Odds and Ends: Espada may be Epstein's choice, RIP Eric Cooper, more


by - Columnist -
Steve Mitchell - USA Today Sports
Steve Mitchell - USA Today Sports

Second interview for Espada:

Just about the time that I had David Ross pegged as the next manager for the Chicago Cubs, Theo Epstein has now interviewed Astros’ bench coach, Eric Espada, for a second time. The meeting happened yesterday, during an off day for the Astros, before the World Series gets underway tomorrow night in Houston. Ross was the favorite to land the job; however, now that Espada is being called back, he is now presumed to be the frontrunner.

Joe Girardi’s name seems to have disappeared from the Cubs’ radar altogether, with Philly becoming the likely landing spot for him.

In a New York Times article on Friday, Joe Lemire outlined some exciting reasons why Espada may be the man Theo chooses to lead the Cubs into 2020 and beyond. Having been the Yankees third base coach before joining the Astros, Espada has connections to both of the “like-minded, analytically inclined organizations that established themselves as the American League standard-bearers this season."

Espada’s resume includes the following:

44 years old, born in Puerto Rico, bilingual

2018-current - Bench coach Houston Astros. Espada replaced Alex Cora, who was hired as the new manager of the Boston Red Sox.

2015-2017 - Infield and Third Base coach New York Yankees

2014 - Special Assistant to GM Brian Cashman New York Yankees

2010-2013 - Third Base coach Marlins

2008-2009 - Minor League infield coordinator Marlins

2007 - Hitting Coach Class A-Advanced Marlins

2006 - Hitting Coach Class A Marlins

1996 - Drafted in 2nd round (45th overall pick) by Oakland Athletics - 2B/SS. Played until 2005 with multiple teams, reaching AAA, but never played in the Majors. After retiring from playing, Espada became a coach in the Marlins organization.

He was also a coach for Team Puerto Rico in 2013 and 2017 (Baez was on that team). Lost to the Dominican Republic in the Finals 2013. Lost to the USA in the Finals 2017.

“I think he’s one of the best infield coaches out there. It’s unbelievable how much I’ve learned from him.” – Astros’ shortstop, Carlos Correa

Espada also has an indirect tie to the Cubs, as he is the brother-in-law of former bench coach Brandon Hyde.

It should be noted that a formal second interview might not necessarily be required for bench coach Mark Loretta, first base coach Will Venable, and Ross, a special assistant to the baseball operations department. As Jordan Bastian phrased it, “the Cubs know what they have in-house in Ross. A second interview with Espada will help the franchise get a better sense of what he brings to the table, too.”

For me, the choice for Ross was (at least partially) based on being familiar with him, but the more I read about Espada, the more I think that he’s quite possibly, the better choice. I have seen a lot of people on social media suggesting that David Ross could become the bench coach under Espada, but I think it’s highly unlikely that Ross would leave his broadcasting job for anything other than a manager’s spot.

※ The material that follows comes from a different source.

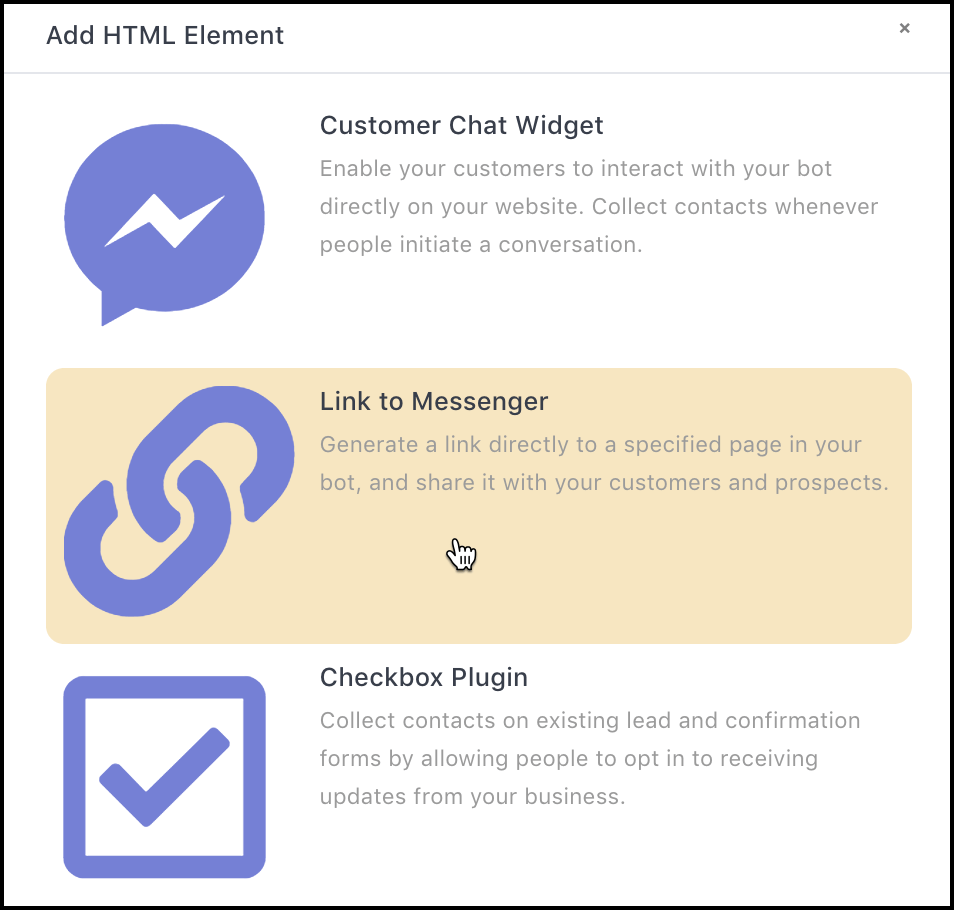The width and height of the screenshot is (954, 910).
Task: Click the white lightning bolt in Messenger icon
Action: pyautogui.click(x=164, y=221)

Espada does have choices beyond the Cubs, as the Pirates and Giants are also both considering him, but I’d dare say that managing in Chicago would be a more prestigious opportunity. If Kris Bryant thinks that St. Louis is boring, I can only imagine what he may think of Pittsburgh.

MLB prefers that teams don’t make managerial announcements during the World Series, so if Espada is the next manager, it may be another week to 10 days before he’s officially announced.

MLB Umpire, Eric Cooper, dies

MLB lost umpire, Eric Cooper, this weekend; he was only 52. As of Sunday afternoon, no official cause of death was revealed. However, Cooper underwent knee surgery last week, and there is speculation that he may have developed a blood clot.

Baseball Commissioner Rob Manfred issued the following statement:

“This is a very sad day across Major League Baseball. Eric Cooper was a highly respected umpire, a hard worker on the field, and a popular member of our staff. He also served as a key voice of the MLB Umpires Association on important issues in our game. Eric was a consistent presence in the Postseason throughout his career, including in this year’s Division Series between the Yankees and the Twins. He was known for his professionalism and his enthusiasm, including for our international events."

“On behalf of Major League Baseball, I extend my deepest condolences to Eric’s family, friends, and all of his fellow Major League Umpires. We will honor Eric’s memory during the World Series. Eric will be missed by the entire Baseball family.”